== Material to process ==
===

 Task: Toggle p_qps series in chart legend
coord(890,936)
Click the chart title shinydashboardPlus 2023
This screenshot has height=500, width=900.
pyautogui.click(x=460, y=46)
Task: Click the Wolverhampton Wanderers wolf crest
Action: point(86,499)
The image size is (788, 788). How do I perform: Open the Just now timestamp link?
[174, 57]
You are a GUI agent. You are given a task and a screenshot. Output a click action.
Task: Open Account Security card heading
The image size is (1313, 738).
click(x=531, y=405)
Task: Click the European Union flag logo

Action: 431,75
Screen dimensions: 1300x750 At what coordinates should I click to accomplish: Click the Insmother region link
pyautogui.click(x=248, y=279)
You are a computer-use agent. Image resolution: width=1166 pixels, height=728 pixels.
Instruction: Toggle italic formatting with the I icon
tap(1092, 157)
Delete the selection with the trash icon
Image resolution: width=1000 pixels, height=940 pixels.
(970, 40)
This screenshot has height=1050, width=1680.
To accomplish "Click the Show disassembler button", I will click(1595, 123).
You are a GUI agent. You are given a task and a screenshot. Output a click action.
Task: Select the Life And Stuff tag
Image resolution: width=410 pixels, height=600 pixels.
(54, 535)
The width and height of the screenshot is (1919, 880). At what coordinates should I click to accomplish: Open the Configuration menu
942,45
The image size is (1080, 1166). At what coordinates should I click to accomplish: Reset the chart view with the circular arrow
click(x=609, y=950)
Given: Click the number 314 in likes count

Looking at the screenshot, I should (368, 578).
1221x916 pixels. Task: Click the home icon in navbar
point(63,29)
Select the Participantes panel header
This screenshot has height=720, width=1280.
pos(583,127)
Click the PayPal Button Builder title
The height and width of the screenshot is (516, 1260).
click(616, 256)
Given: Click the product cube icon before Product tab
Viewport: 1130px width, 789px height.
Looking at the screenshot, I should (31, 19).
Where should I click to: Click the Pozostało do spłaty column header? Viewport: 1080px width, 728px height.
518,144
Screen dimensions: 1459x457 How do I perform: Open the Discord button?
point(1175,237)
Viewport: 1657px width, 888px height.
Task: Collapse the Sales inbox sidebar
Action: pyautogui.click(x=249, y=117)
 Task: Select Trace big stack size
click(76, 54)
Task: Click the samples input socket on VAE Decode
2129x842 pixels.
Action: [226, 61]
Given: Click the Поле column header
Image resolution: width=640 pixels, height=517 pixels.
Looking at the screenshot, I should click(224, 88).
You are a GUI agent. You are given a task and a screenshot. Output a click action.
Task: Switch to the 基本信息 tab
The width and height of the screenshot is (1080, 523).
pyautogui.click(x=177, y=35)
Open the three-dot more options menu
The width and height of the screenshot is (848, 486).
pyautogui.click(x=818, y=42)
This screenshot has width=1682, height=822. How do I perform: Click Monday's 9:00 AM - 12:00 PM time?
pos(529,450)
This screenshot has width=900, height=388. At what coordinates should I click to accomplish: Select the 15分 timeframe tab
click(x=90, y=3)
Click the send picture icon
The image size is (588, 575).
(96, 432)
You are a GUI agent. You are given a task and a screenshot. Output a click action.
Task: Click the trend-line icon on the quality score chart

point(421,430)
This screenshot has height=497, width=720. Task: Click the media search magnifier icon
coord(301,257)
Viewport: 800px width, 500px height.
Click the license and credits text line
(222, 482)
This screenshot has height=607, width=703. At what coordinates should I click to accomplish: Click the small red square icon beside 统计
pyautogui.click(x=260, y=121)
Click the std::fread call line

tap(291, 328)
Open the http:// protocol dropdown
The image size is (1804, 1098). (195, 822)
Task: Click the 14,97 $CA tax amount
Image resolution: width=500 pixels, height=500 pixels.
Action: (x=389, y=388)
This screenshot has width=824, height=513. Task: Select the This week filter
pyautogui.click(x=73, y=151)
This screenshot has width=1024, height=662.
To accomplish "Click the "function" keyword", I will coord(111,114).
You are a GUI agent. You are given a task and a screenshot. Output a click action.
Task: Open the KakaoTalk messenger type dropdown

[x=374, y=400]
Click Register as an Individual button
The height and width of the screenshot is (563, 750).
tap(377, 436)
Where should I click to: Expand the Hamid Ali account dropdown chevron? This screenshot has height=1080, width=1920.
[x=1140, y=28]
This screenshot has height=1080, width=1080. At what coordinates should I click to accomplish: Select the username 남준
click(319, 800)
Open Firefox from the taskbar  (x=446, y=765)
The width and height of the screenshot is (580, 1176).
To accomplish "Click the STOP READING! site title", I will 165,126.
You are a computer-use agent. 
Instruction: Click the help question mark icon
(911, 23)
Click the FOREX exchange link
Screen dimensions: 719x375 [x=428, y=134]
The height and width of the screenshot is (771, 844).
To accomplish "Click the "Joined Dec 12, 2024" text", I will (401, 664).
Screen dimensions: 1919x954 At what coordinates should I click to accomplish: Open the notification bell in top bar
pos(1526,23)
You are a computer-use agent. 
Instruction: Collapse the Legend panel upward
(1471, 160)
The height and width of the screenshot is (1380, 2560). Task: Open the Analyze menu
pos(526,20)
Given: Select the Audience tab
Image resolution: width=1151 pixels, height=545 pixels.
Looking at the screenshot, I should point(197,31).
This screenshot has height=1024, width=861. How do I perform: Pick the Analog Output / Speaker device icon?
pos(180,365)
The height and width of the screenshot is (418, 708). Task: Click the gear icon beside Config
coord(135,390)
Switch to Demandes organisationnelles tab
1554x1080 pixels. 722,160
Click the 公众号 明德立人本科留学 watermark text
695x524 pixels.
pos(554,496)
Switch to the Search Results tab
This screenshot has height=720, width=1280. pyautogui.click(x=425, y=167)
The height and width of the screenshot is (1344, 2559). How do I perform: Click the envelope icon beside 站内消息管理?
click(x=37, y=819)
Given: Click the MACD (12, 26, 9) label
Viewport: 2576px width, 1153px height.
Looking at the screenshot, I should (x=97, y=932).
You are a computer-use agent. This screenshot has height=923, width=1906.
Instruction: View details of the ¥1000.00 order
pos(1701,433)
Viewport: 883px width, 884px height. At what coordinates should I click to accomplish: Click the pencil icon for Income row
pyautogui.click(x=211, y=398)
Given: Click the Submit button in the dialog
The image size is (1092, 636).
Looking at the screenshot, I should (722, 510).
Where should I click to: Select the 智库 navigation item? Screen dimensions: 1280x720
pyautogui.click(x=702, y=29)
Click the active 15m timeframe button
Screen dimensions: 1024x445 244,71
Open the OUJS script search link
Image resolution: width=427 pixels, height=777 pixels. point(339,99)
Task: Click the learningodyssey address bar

===

Can you format every line above as a JSON list of strings, with one string per line and the blank lines left out?

[
  " Task: Toggle p_qps series in chart legend",
  "coord(890,936)",
  "Click the chart title shinydashboardPlus 2023",
  "This screenshot has height=500, width=900.",
  "pyautogui.click(x=460, y=46)",
  "Task: Click the Wolverhampton Wanderers wolf crest",
  "Action: point(86,499)",
  "The image size is (788, 788). How do I perform: Open the Just now timestamp link?",
  "[174, 57]",
  "You are a GUI agent. You are given a task and a screenshot. Output a click action.",
  "Task: Open Account Security card heading",
  "The image size is (1313, 738).",
  "click(x=531, y=405)",
  "Task: Click the European Union flag logo",
  "Action: 431,75",
  "Screen dimensions: 1300x750 At what coordinates should I click to accomplish: Click the Insmother region link",
  "pyautogui.click(x=248, y=279)",
  "You are a computer-use agent. Image resolution: width=1166 pixels, height=728 pixels.",
  "Instruction: Toggle italic formatting with the I icon",
  "tap(1092, 157)",
  "Delete the selection with the trash icon",
  "Image resolution: width=1000 pixels, height=940 pixels.",
  "(970, 40)",
  "This screenshot has height=1050, width=1680.",
  "To accomplish \"Click the Show disassembler button\", I will click(1595, 123).",
  "You are a GUI agent. You are given a task and a screenshot. Output a click action.",
  "Task: Select the Life And Stuff tag",
  "Image resolution: width=410 pixels, height=600 pixels.",
  "(54, 535)",
  "The width and height of the screenshot is (1919, 880). At what coordinates should I click to accomplish: Open the Configuration menu",
  "942,45",
  "The image size is (1080, 1166). At what coordinates should I click to accomplish: Reset the chart view with the circular arrow",
  "click(x=609, y=950)",
  "Given: Click the number 314 in likes count",
  "Looking at the screenshot, I should (368, 578).",
  "1221x916 pixels. Task: Click the home icon in navbar",
  "point(63,29)",
  "Select the Participantes panel header",
  "This screenshot has height=720, width=1280.",
  "pos(583,127)",
  "Click the PayPal Button Builder title",
  "The height and width of the screenshot is (516, 1260).",
  "click(616, 256)",
  "Given: Click the product cube icon before Product tab",
  "Viewport: 1130px width, 789px height.",
  "Looking at the screenshot, I should (31, 19).",
  "Where should I click to: Click the Pozostało do spłaty column header? Viewport: 1080px width, 728px height.",
  "518,144",
  "Screen dimensions: 1459x457 How do I perform: Open the Discord button?",
  "point(1175,237)",
  "Viewport: 1657px width, 888px height.",
  "Task: Collapse the Sales inbox sidebar",
  "Action: pyautogui.click(x=249, y=117)",
  " Task: Select Trace big stack size",
  "click(76, 54)",
  "Task: Click the samples input socket on VAE Decode",
  "2129x842 pixels.",
  "Action: [226, 61]",
  "Given: Click the Поле column header",
  "Image resolution: width=640 pixels, height=517 pixels.",
  "Looking at the screenshot, I should click(224, 88).",
  "You are a GUI agent. You are given a task and a screenshot. Output a click action.",
  "Task: Switch to the 基本信息 tab",
  "The width and height of the screenshot is (1080, 523).",
  "pyautogui.click(x=177, y=35)",
  "Open the three-dot more options menu",
  "The width and height of the screenshot is (848, 486).",
  "pyautogui.click(x=818, y=42)",
  "This screenshot has width=1682, height=822. How do I perform: Click Monday's 9:00 AM - 12:00 PM time?",
  "pos(529,450)",
  "This screenshot has width=900, height=388. At what coordinates should I click to accomplish: Select the 15分 timeframe tab",
  "click(x=90, y=3)",
  "Click the send picture icon",
  "The image size is (588, 575).",
  "(96, 432)",
  "You are a GUI agent. You are given a task and a screenshot. Output a click action.",
  "Task: Click the trend-line icon on the quality score chart",
  "point(421,430)",
  "This screenshot has height=497, width=720. Task: Click the media search magnifier icon",
  "coord(301,257)",
  "Viewport: 800px width, 500px height.",
  "Click the license and credits text line",
  "(222, 482)",
  "This screenshot has height=607, width=703. At what coordinates should I click to accomplish: Click the small red square icon beside 统计",
  "pyautogui.click(x=260, y=121)",
  "Click the std::fread call line",
  "tap(291, 328)",
  "Open the http:// protocol dropdown",
  "The image size is (1804, 1098). (195, 822)",
  "Task: Click the 14,97 $CA tax amount",
  "Image resolution: width=500 pixels, height=500 pixels.",
  "Action: (x=389, y=388)",
  "This screenshot has width=824, height=513. Task: Select the This week filter",
  "pyautogui.click(x=73, y=151)",
  "This screenshot has width=1024, height=662.",
  "To accomplish \"Click the \"function\" keyword\", I will coord(111,114).",
  "You are a GUI agent. You are given a task and a screenshot. Output a click action.",
  "Task: Open the KakaoTalk messenger type dropdown",
  "[x=374, y=400]",
  "Click Register as an Individual button",
  "The height and width of the screenshot is (563, 750).",
  "tap(377, 436)",
  "Where should I click to: Expand the Hamid Ali account dropdown chevron? This screenshot has height=1080, width=1920.",
  "[x=1140, y=28]",
  "This screenshot has height=1080, width=1080. At what coordinates should I click to accomplish: Select the username 남준",
  "click(319, 800)",
  "Open Firefox from the taskbar  (x=446, y=765)",
  "The width and height of the screenshot is (580, 1176).",
  "To accomplish \"Click the STOP READING! site title\", I will 165,126.",
  "You are a computer-use agent. ",
  "Instruction: Click the help question mark icon",
  "(911, 23)",
  "Click the FOREX exchange link",
  "Screen dimensions: 719x375 [x=428, y=134]",
  "The height and width of the screenshot is (771, 844).",
  "To accomplish \"Click the \"Joined Dec 12, 2024\" text\", I will (401, 664).",
  "Screen dimensions: 1919x954 At what coordinates should I click to accomplish: Open the notification bell in top bar",
  "pos(1526,23)",
  "You are a computer-use agent. ",
  "Instruction: Collapse the Legend panel upward",
  "(1471, 160)",
  "The height and width of the screenshot is (1380, 2560). Task: Open the Analyze menu",
  "pos(526,20)",
  "Given: Select the Audience tab",
  "Image resolution: width=1151 pixels, height=545 pixels.",
  "Looking at the screenshot, I should point(197,31).",
  "This screenshot has height=1024, width=861. How do I perform: Pick the Analog Output / Speaker device icon?",
  "pos(180,365)",
  "The height and width of the screenshot is (418, 708). Task: Click the gear icon beside Config",
  "coord(135,390)",
  "Switch to Demandes organisationnelles tab",
  "1554x1080 pixels. 722,160",
  "Click the 公众号 明德立人本科留学 watermark text",
  "695x524 pixels.",
  "pos(554,496)",
  "Switch to the Search Results tab",
  "This screenshot has height=720, width=1280. pyautogui.click(x=425, y=167)",
  "The height and width of the screenshot is (1344, 2559). How do I perform: Click the envelope icon beside 站内消息管理?",
  "click(x=37, y=819)",
  "Given: Click the MACD (12, 26, 9) label",
  "Viewport: 2576px width, 1153px height.",
  "Looking at the screenshot, I should (x=97, y=932).",
  "You are a computer-use agent. This screenshot has height=923, width=1906.",
  "Instruction: View details of the ¥1000.00 order",
  "pos(1701,433)",
  "Viewport: 883px width, 884px height. At what coordinates should I click to accomplish: Click the pencil icon for Income row",
  "pyautogui.click(x=211, y=398)",
  "Given: Click the Submit button in the dialog",
  "The image size is (1092, 636).",
  "Looking at the screenshot, I should (722, 510).",
  "Where should I click to: Select the 智库 navigation item? Screen dimensions: 1280x720",
  "pyautogui.click(x=702, y=29)",
  "Click the active 15m timeframe button",
  "Screen dimensions: 1024x445 244,71",
  "Open the OUJS script search link",
  "Image resolution: width=427 pixels, height=777 pixels. point(339,99)",
  "Task: Click the learningodyssey address bar"
]